Помимо семьи тети Мани, в Ростове уже были тетя Рая, Лиза и Марк, Соколовские — тетя Рая (маленькая) с дочерью Софой, и дядя Лева со своей семьей. Все — по линии Либерма-нов. Ни один из папиных родственников ни к этому времени, ни позже в Ростов уже не вернулся. Шульгины уже получили официальное извещение о гибели Семы — он был расстрелян немцами. С непроходящим горем все трое прожили всю оставшуюся жизнь. С Левой его сестры, Маня и Сарра, прервали всякие отношения — они не могли простить ему жестокое, по их сведениям, отношение к их матери, моей бабушке. Я почему-то проявил солидарность с обвиняющей стороной и на этот раз к дяде Леве не пошел.
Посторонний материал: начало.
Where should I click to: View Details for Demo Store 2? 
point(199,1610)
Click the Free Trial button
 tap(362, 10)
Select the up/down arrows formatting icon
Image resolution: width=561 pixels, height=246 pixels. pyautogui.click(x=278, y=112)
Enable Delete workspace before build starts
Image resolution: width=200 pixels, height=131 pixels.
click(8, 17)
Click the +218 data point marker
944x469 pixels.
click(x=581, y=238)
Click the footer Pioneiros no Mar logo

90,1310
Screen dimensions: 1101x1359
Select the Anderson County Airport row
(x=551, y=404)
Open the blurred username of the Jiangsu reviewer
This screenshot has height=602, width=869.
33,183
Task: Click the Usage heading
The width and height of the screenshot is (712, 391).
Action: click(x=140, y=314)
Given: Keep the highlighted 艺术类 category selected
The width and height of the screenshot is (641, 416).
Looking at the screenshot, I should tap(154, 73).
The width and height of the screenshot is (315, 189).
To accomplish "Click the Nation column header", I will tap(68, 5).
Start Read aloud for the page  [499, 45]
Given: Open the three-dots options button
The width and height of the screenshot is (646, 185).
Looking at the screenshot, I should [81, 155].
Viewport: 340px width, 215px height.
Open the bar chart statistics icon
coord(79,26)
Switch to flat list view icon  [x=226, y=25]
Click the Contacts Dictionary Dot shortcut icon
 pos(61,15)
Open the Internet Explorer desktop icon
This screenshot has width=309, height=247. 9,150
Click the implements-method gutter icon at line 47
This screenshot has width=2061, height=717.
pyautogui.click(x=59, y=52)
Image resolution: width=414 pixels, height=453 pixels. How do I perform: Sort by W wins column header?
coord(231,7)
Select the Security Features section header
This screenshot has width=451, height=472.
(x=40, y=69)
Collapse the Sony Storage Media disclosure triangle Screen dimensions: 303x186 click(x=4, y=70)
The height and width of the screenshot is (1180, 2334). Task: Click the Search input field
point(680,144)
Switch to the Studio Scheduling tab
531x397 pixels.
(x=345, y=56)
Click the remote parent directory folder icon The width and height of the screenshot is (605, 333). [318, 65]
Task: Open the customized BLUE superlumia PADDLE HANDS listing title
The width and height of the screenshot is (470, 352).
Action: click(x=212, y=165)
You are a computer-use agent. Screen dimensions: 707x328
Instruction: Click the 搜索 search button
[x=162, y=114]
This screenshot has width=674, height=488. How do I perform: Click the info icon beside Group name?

Встреч с друзьями в этот приезд у меня было немного. Я увиделся с несколькими девочками из нашего седьмого “Г” и с девочками из нашего госпиталя, который к этому времени уже покинул Сочи и был расформирован. Девочки за два-три года успели стать девушками. Я разыскал Галю - встреча была очень и очень желанной. Из друзей мне довелось увидеться только с Гришей Сатуновским. Остальные служили в армии или где-то учились. Но даже в одиночку ходить по родному городу, обновленному разлукой, страшными событиями и ожиданиями предстоящих обязательно хороших перемен, было приятно и волнительно. Наверно, и поэтому мне не захотелось уезжать из Ростова. Разузнав обо всех действующих ростовских вузах и не найдя ничего подходящего, я поехал в Новочеркасский Политехнический институт. Но и здесь, несмотря на почти ощущаемое мною присутствие дяди Саши — в НПИ начиналась его преподавательская и научная карьера — ничто меня не заинтересовало.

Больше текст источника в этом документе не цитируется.